Who won the Ichiro Suzuki trade?
In the aftermath of Monday’s news that the New York Yankees acquired Ichiro Suzuki from the Seattle Mariners for right-handed pitchers D.J. Mitchell and Danny Farquhar, many believe the Yanks got the better end of the deal.
They only have to pay the 38-year-old outfielder $2.25 million for the remainder of the season, according to Jack Curry of the YES Network. And since the two players heading to Seattle haven’t experienced much success in the majors, it was a no-brainer in the eyes of many.
Do these two young pitchers have the ability to curb how the average fan feels about this trade? Are they talented enough to become productive major leaguers for Seattle? Or was it a salary dump?
Here are the scouting reports for Seattle’s two newest players.
D.J. Mitchell- RHP
The 6’0’’, 160-pound reliever logged 4.2 innings with the Yankees this season, allowing two runs on seven hits while striking out two. A 2.14 WHIP is certainly nothing to get excited about, as is a 3.86 K/9 rate.
This season with the Yankees Triple-A affiliate in Scranton, Mitchell has a 6-4 record with a 5.04 ERA in 85.2 innings. Mitchell has started 14 of the 15 games he appeared in.
He can be used as either a reliever or starter for Seattle after being an outfielder in high school and the beginning of his collegiate career at Clemson.
He was selected in the 10th round of the 2008 draft by New York for his ability to throw four pitches for strikes. The sinkerball is Mitchell’s best offering.

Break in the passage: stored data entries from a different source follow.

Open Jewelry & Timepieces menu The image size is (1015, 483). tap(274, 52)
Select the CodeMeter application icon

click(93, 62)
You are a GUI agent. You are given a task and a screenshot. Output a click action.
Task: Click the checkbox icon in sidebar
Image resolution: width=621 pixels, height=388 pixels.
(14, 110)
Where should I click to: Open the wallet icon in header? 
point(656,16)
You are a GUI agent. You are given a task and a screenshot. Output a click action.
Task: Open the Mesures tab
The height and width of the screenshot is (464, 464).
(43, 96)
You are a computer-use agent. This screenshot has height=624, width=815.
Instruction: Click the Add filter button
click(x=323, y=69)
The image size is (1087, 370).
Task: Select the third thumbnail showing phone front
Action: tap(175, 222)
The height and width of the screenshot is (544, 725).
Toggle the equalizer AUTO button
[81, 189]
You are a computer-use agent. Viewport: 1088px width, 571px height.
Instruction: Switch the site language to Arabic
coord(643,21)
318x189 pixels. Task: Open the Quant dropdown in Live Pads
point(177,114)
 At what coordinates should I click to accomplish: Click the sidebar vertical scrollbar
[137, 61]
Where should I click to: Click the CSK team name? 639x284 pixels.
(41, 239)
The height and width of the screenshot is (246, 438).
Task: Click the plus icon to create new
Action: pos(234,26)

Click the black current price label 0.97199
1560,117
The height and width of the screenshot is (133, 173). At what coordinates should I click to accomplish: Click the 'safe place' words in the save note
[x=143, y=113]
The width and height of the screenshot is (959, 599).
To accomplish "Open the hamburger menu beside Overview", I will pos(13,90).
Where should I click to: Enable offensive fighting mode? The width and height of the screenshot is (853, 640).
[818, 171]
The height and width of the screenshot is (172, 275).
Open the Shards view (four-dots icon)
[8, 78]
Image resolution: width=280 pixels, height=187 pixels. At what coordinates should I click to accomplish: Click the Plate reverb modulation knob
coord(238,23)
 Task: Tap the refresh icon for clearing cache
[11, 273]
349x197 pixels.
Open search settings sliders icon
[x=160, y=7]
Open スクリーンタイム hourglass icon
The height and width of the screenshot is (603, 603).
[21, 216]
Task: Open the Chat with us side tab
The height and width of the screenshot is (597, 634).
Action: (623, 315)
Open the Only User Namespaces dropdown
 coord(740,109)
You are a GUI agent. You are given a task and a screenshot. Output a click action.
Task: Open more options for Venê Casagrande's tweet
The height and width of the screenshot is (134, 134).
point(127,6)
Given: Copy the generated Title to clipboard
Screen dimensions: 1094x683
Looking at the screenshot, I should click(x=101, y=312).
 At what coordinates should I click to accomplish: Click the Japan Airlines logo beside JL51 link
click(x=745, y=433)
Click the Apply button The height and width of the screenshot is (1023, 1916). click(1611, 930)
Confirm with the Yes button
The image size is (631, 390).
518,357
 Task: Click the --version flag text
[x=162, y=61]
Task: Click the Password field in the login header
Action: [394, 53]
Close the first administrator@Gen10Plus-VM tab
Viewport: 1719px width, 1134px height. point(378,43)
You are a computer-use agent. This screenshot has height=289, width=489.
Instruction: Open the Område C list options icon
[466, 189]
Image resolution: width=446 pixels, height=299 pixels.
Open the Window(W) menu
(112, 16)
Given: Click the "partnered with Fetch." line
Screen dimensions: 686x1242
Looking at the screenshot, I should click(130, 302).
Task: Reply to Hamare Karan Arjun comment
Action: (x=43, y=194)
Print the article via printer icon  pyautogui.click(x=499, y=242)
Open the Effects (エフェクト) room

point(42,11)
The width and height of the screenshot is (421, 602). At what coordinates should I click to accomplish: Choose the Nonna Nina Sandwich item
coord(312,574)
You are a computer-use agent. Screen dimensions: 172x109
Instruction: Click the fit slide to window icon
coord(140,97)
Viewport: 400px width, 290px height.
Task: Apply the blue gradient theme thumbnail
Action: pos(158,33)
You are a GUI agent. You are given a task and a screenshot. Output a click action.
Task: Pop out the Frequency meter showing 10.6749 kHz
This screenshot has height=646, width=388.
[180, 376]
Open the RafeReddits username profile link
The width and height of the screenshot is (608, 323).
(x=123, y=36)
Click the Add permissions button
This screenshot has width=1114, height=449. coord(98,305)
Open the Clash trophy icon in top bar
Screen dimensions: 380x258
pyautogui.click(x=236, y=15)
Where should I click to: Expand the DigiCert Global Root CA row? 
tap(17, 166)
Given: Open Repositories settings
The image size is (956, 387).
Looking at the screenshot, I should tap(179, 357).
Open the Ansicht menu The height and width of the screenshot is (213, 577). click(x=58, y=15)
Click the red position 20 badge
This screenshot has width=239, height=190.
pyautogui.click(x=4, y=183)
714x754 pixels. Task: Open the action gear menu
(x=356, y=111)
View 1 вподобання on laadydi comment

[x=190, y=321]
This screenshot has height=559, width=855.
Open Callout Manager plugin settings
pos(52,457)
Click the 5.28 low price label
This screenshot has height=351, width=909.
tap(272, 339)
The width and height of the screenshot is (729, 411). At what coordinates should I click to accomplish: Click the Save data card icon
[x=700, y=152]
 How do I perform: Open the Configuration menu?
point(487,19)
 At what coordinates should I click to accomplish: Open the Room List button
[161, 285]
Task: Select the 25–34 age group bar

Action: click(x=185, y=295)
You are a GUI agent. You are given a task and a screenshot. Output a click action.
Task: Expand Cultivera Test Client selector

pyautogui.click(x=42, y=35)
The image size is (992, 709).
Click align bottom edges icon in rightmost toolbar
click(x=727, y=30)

His two-seam fastball typically clocks in at 90-93 mph on the radar gun, and he has a nasty curveball that can serve as a terrific weapon. His off-speed stuff dips into the high 70s.
One of the big knocks on Mitchell is his command. He doesn’t rack up strikeouts and seems to aim his pitches at times.
What’s His Future With Seattle?
The Mariners have a clear need for a starter, and Mitchell should be given a shot rather quickly to prove his worth. He has the potential to be a No. 3 starter that lives on groundballs and guile. He’ll never be a strikeout pitcher.
The good news is that if that doesn’t work, he could also be a productive reliever. Considering that Ichiro is hitting under .200 with runners in scoring position and that he is in the last year of his deal, Mitchell is a good enough haul on its own merits to say the Mariners made out well in this deal.
In three appearances with the Blue Jays back in 2011, Farquhar logged 2.0 innings, allowing three runs on four hits while walking two and striking out one.
The righty reliever was a 10th round selection by Toronto back in 2008, and he has the ability to throw pitches from three different arm angles: over the top, submarine and sidearm.
This quirk can mask his lack of high velocity and three-pitch repertoire.
He has a brutal 4.8 walks per nine inning average in the minors and hasn’t improved much in the last few months.
What’s His Future With Seattle?
The ceiling for Farqhar is an average reliever that can stymie left handers with his odd submarine motion. He likely won’t be on the big league team until September when the rosters expand.
While he may never be an All-Star, Farqhar has the potential to be a decent reliever down the road due to his unique ability to change arm motions.